▶ [DATA]
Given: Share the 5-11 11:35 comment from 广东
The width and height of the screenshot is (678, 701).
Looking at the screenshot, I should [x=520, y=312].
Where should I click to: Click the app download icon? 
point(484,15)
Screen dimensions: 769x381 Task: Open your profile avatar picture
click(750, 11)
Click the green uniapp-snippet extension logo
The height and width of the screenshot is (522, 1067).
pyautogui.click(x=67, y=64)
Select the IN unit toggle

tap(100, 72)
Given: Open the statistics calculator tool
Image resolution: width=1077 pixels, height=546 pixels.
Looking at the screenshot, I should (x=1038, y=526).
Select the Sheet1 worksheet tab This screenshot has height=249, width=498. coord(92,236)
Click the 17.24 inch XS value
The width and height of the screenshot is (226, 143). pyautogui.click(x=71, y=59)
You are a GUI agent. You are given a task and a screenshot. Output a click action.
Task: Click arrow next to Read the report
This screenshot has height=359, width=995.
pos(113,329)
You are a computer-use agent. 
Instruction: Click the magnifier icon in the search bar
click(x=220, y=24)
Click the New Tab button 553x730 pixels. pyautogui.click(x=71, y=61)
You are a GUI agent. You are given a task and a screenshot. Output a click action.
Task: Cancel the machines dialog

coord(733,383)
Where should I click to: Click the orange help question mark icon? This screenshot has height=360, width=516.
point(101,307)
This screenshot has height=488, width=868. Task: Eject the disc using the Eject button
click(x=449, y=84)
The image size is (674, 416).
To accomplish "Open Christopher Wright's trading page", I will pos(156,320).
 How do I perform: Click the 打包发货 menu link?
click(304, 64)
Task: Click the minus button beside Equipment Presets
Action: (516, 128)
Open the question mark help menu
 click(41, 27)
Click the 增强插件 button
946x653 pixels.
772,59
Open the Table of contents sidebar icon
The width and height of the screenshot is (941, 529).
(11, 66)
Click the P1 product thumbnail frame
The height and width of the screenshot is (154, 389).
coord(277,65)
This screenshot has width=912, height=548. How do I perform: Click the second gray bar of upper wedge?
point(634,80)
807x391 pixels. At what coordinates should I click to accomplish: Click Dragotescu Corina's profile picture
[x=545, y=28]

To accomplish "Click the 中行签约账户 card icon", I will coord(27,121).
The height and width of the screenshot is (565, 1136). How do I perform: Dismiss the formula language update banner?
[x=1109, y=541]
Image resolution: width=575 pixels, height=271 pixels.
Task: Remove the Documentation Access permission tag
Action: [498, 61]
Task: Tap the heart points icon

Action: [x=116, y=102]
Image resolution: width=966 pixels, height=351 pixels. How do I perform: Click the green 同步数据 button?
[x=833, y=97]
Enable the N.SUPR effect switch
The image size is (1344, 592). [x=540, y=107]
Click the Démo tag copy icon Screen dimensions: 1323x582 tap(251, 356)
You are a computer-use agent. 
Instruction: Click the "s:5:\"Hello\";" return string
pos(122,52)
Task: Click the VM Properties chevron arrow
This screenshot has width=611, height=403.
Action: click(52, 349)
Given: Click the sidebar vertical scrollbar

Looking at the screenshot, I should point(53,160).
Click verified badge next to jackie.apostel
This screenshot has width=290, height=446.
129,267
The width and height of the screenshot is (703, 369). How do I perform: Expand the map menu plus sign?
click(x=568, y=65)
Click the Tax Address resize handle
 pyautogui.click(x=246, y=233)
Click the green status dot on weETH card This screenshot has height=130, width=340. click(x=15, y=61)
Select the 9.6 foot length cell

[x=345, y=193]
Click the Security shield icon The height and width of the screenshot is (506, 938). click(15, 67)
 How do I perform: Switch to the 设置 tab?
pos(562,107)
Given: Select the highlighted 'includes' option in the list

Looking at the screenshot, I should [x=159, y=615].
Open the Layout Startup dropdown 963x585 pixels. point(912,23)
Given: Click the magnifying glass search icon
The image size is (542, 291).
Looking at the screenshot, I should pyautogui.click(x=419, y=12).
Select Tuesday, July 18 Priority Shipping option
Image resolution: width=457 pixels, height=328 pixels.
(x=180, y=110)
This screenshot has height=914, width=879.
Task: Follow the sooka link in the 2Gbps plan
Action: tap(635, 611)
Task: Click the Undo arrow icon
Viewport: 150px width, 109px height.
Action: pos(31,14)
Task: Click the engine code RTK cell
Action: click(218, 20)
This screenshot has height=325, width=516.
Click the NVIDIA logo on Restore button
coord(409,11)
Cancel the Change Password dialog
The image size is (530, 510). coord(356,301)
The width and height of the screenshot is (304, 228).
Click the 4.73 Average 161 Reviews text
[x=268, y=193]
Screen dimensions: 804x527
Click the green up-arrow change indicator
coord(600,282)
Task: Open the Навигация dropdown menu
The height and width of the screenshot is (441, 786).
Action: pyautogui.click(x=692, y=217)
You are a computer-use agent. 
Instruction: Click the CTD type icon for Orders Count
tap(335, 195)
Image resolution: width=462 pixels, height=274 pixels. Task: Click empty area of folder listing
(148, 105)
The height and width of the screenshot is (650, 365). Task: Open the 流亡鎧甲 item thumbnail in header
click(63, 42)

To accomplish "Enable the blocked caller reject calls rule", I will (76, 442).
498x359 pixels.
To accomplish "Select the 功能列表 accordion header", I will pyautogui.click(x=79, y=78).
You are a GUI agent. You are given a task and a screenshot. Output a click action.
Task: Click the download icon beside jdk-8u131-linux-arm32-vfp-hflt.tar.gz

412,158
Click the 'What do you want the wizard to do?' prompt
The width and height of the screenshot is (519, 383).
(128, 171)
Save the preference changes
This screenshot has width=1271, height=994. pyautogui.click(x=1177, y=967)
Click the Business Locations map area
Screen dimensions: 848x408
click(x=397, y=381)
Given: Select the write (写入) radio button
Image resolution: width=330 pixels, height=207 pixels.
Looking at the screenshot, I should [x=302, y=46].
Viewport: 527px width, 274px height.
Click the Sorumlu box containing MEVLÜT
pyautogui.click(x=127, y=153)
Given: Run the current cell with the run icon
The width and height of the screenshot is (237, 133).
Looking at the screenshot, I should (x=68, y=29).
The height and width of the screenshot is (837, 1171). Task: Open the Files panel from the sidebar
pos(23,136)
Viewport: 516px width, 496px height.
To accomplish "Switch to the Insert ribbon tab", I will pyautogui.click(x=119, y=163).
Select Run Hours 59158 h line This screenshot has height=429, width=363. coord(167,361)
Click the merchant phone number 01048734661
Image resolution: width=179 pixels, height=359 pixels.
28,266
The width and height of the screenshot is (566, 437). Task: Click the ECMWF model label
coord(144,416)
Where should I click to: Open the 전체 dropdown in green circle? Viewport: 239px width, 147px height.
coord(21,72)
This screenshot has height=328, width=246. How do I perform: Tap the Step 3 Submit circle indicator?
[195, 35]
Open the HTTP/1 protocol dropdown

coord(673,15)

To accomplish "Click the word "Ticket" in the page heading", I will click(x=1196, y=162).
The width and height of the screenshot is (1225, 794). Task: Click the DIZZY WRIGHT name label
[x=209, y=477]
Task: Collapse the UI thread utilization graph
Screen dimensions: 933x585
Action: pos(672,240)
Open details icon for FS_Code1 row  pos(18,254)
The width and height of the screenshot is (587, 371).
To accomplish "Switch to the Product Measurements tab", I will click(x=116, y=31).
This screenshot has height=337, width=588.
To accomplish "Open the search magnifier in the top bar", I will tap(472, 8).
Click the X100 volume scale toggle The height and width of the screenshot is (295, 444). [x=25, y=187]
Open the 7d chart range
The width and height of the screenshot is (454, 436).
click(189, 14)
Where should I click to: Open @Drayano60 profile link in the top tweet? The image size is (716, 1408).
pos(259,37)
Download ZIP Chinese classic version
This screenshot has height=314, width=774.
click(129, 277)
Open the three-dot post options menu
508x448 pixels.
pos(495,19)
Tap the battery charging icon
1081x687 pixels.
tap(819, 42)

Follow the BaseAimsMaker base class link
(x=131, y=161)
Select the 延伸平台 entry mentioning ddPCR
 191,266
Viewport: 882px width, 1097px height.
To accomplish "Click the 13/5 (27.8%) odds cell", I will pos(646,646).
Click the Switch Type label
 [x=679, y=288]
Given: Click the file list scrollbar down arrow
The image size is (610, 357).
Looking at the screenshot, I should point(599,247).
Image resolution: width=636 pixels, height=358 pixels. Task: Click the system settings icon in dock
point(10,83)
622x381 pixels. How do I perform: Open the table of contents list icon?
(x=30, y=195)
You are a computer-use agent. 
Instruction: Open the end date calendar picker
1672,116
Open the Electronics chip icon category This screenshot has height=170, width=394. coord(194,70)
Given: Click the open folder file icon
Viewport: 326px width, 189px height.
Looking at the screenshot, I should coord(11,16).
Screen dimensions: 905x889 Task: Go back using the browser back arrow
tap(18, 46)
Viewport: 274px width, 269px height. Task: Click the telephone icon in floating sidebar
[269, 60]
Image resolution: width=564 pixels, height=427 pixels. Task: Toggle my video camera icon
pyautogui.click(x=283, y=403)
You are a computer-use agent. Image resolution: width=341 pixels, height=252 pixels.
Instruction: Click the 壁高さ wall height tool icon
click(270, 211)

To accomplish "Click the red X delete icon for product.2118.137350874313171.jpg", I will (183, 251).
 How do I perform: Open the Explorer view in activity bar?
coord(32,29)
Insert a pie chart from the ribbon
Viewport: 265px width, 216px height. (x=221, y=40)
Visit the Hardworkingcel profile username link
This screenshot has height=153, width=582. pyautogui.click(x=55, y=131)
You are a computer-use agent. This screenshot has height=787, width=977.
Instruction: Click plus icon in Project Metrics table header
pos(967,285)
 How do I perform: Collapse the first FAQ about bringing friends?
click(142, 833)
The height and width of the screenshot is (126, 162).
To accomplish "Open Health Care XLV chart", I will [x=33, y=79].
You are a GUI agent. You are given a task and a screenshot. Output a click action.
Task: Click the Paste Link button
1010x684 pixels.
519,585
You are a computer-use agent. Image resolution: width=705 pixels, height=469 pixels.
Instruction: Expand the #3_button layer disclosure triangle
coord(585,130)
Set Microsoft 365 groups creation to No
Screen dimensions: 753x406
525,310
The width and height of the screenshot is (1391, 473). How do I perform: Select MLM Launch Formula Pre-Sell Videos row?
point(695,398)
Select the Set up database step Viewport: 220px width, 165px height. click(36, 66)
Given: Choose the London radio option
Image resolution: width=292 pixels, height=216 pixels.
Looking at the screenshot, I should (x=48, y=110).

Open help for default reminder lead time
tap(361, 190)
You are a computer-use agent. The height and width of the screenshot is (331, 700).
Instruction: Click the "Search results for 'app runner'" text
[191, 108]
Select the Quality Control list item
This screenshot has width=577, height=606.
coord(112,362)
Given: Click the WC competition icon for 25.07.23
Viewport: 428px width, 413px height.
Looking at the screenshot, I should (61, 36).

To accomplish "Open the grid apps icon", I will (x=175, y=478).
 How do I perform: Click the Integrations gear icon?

▶ [INSTRUCTIONS FOR THE TASK] Working from the records above, write out verbatim only the lines from the line containing "Click the Security" through the line containing "Task: Click the Undo arrow icon".

▶ [RESPONSE FOR THIS EXERCISE]
Click the Security shield icon The height and width of the screenshot is (506, 938). click(15, 67)
 How do I perform: Switch to the 设置 tab?
pos(562,107)
Given: Select the highlighted 'includes' option in the list

Looking at the screenshot, I should [x=159, y=615].
Open the Layout Startup dropdown 963x585 pixels. point(912,23)
Given: Click the magnifying glass search icon
The image size is (542, 291).
Looking at the screenshot, I should pyautogui.click(x=419, y=12).
Select Tuesday, July 18 Priority Shipping option
Image resolution: width=457 pixels, height=328 pixels.
(x=180, y=110)
This screenshot has height=914, width=879.
Task: Follow the sooka link in the 2Gbps plan
Action: tap(635, 611)
Task: Click the Undo arrow icon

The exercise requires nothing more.